The fact that much of the album was recorded in churches massively lends itself to the sound, and indeed the artistic direction of…erm, ‘Church’, and is noticable in every aspect of the massively varied tracks. Huge, beautiful vocal sections are reminiscent of choir practise, not only in their range of perfect harmony but also the innocent wisdom of the lyrics. The band, who dabble in industrial punk, have a strong skill for weaving ambience, gospel, and soul into one huge tapestry of chaos. On occasion, the distinct style of the album tends to conjure up religious imagery, from the choir-esque vocals and huge scale of sound, which creates a particularly eerie atmosphere, like ‘Songs Of Praise’ on acid.

 

The Opera are a fascinating band chiefly because they are like nothing else you have ever heard…really…seriously…we mean it. Occassional sections roughly reflect the bands influences (The Cure), or incidental similarity to other bands’ output (Alabama 3), but it is impossible to compare the band with any other artists as their material is simply too different. Instead of any sort of vocal hook or repitition, the band create an isolated, distant sound, and to this effect, refuse to be pigeon-holed into any one genre.

 

The album is a varied, whole-hearted affair, with all four members contributing to an epic, soul-chilling album, with a variety of songs that range from military drumming and echoed screams, to lay back and spark up piano sets with the perfect blend of sombre imposition and skilled keywork. The drums are scarce and precise in songs like ‘Hallelujah’, punctuating the ambient, building piano, whereas in other tracks, for example ‘The Suffering’, the harsh beat punches through the gentle athos like a chav smashing through a shop window.
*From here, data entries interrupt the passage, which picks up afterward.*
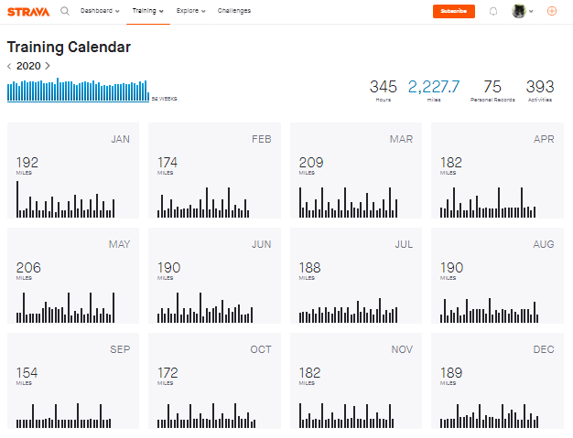Image resolution: width=573 pixels, height=438 pixels.
Task: Open the MAR month card
Action: pyautogui.click(x=356, y=171)
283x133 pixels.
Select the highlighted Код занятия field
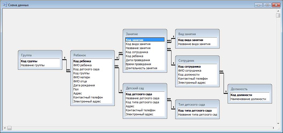(144, 40)
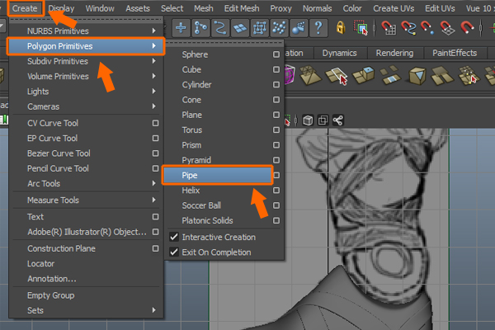Viewport: 495px width, 330px height.
Task: Click the Empty Group menu entry
Action: (x=51, y=295)
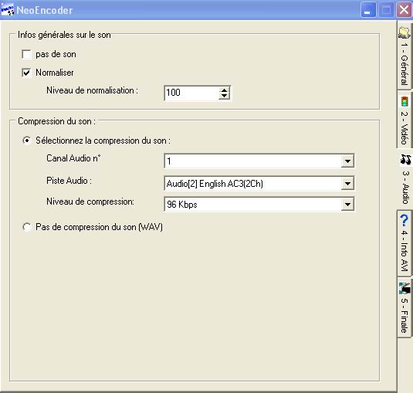Open the Niveau de compression dropdown
413x393 pixels.
(x=347, y=204)
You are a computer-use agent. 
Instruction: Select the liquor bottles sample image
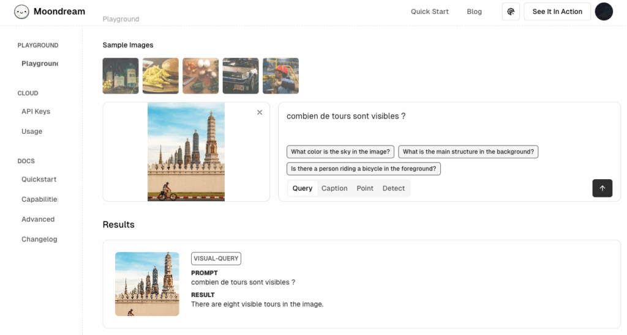click(x=121, y=76)
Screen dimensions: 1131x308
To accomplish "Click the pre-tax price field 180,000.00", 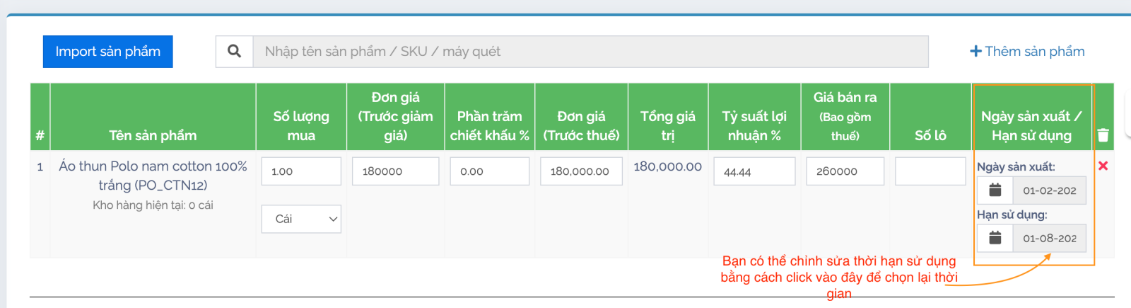I will point(581,171).
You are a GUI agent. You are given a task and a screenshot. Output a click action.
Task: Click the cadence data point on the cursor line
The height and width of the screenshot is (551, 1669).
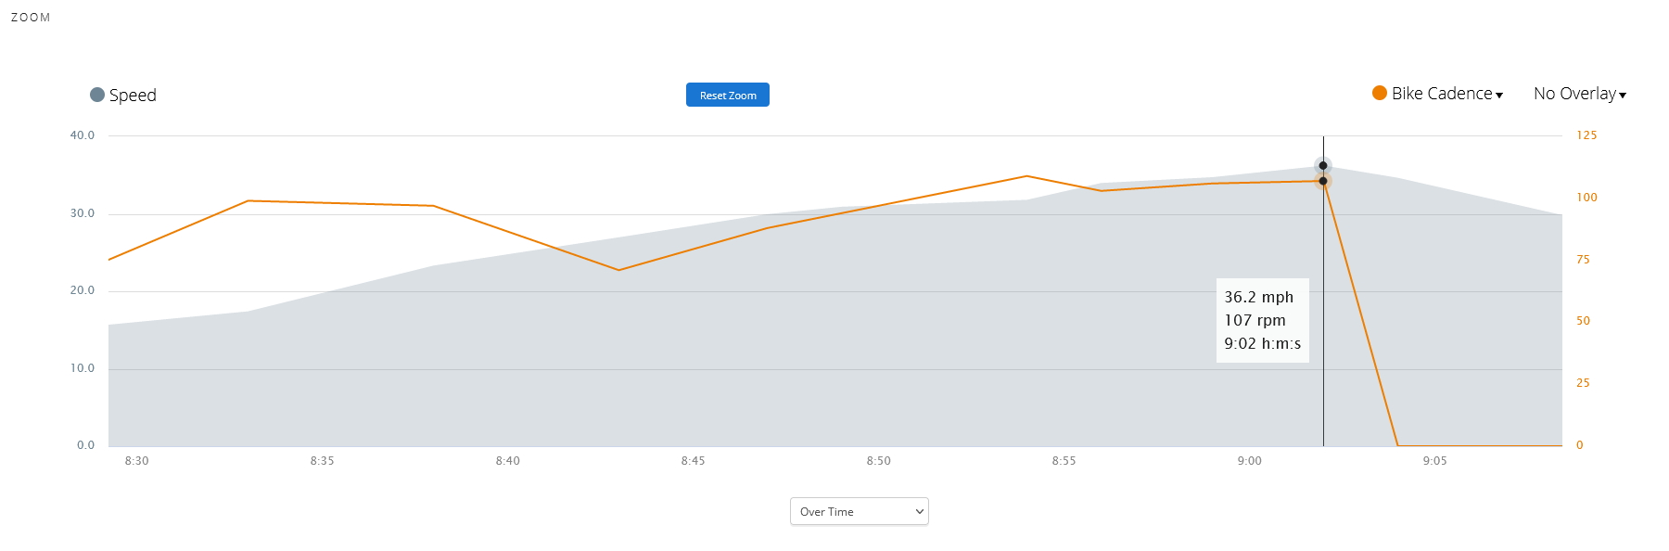coord(1323,181)
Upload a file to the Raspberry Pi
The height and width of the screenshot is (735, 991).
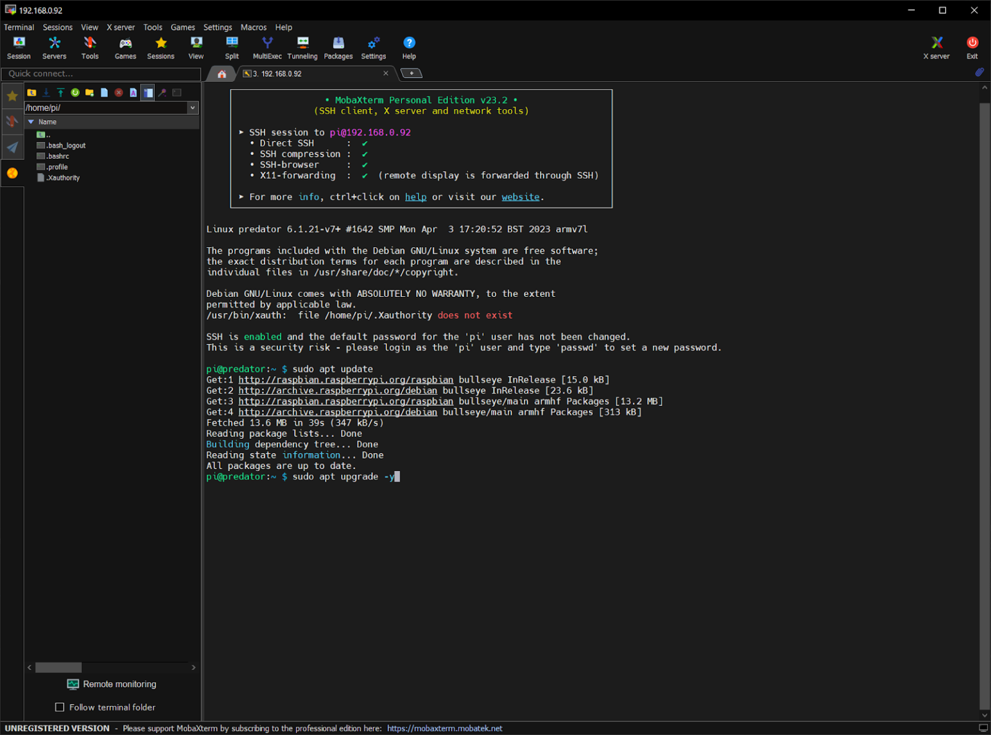[x=60, y=92]
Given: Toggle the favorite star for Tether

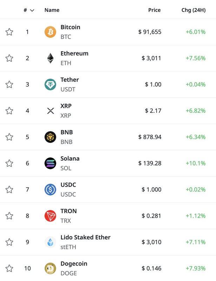Looking at the screenshot, I should (9, 84).
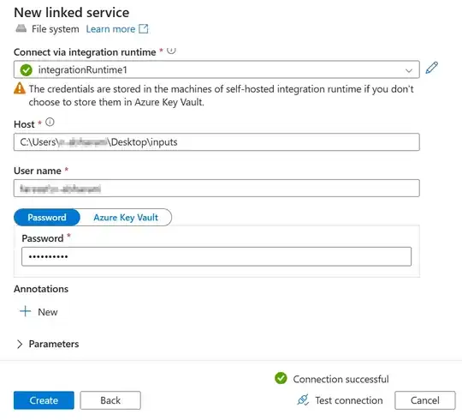Click the File system drive icon
This screenshot has height=420, width=462.
[x=21, y=28]
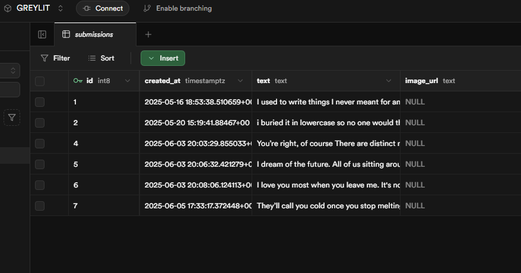
Task: Check the checkbox for row id 1
Action: pos(40,102)
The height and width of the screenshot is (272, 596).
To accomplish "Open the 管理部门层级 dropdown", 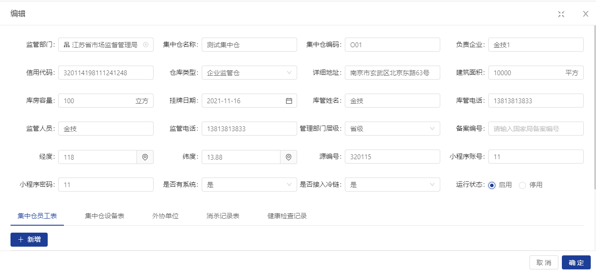I will coord(432,129).
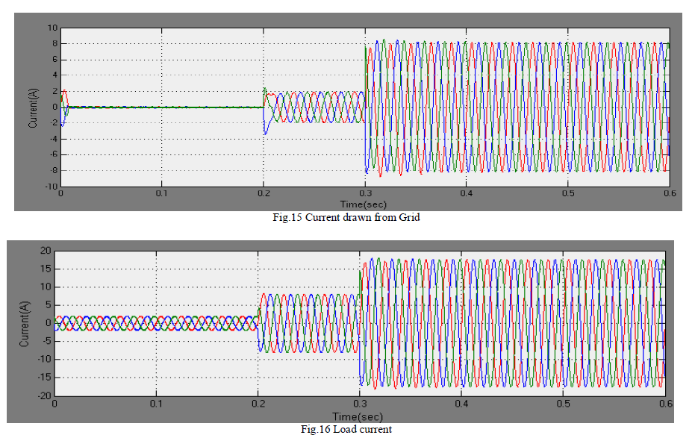Click the 8 y-axis tick in the grid current plot
The height and width of the screenshot is (438, 695).
pyautogui.click(x=54, y=44)
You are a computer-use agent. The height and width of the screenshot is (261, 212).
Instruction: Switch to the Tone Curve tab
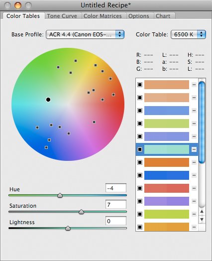62,16
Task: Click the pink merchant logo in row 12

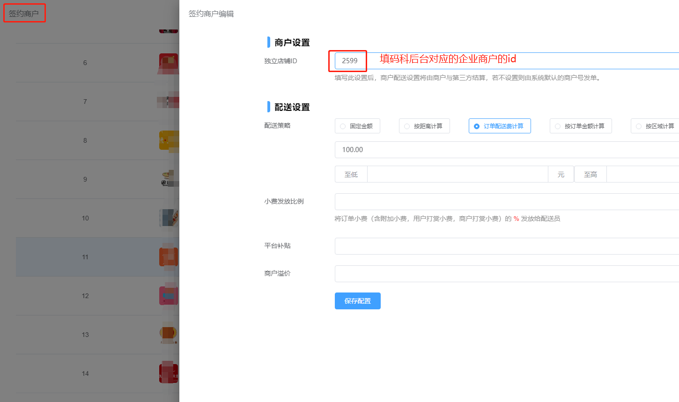Action: [x=169, y=295]
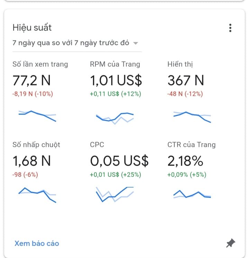The width and height of the screenshot is (249, 258).
Task: Click the CPC sparkline chart
Action: click(115, 194)
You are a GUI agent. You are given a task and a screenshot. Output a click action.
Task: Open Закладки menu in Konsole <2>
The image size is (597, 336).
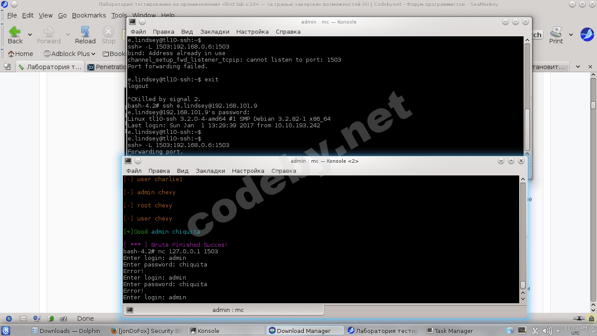[210, 171]
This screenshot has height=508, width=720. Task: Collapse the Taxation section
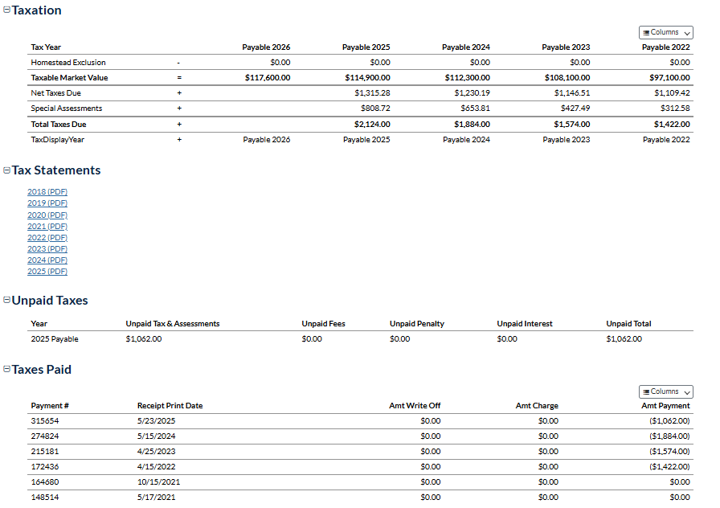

The vocals, a particular strongpoint of the band, are poignant and humble: there is a sublime scale and effect of the voice, hauntingly drifting through bleakness of tracks like ‘Cross My Path’ and raising the hairs on the back of your neck with a powerful chorus in ‘On The Wharf Of Lethe Waiting’. The highlights of the album, without a doubt, are the beautiful vocals of ‘On The Wharf Of Lethe Waiting’, the operatic ‘Midnight On Half Moon Street’ and the aforementioned (and “grimly relaxed”) ‘Cross My Path’.

 

This album is well put together, original and well worth a listen. The definition of expanding your musical horizons.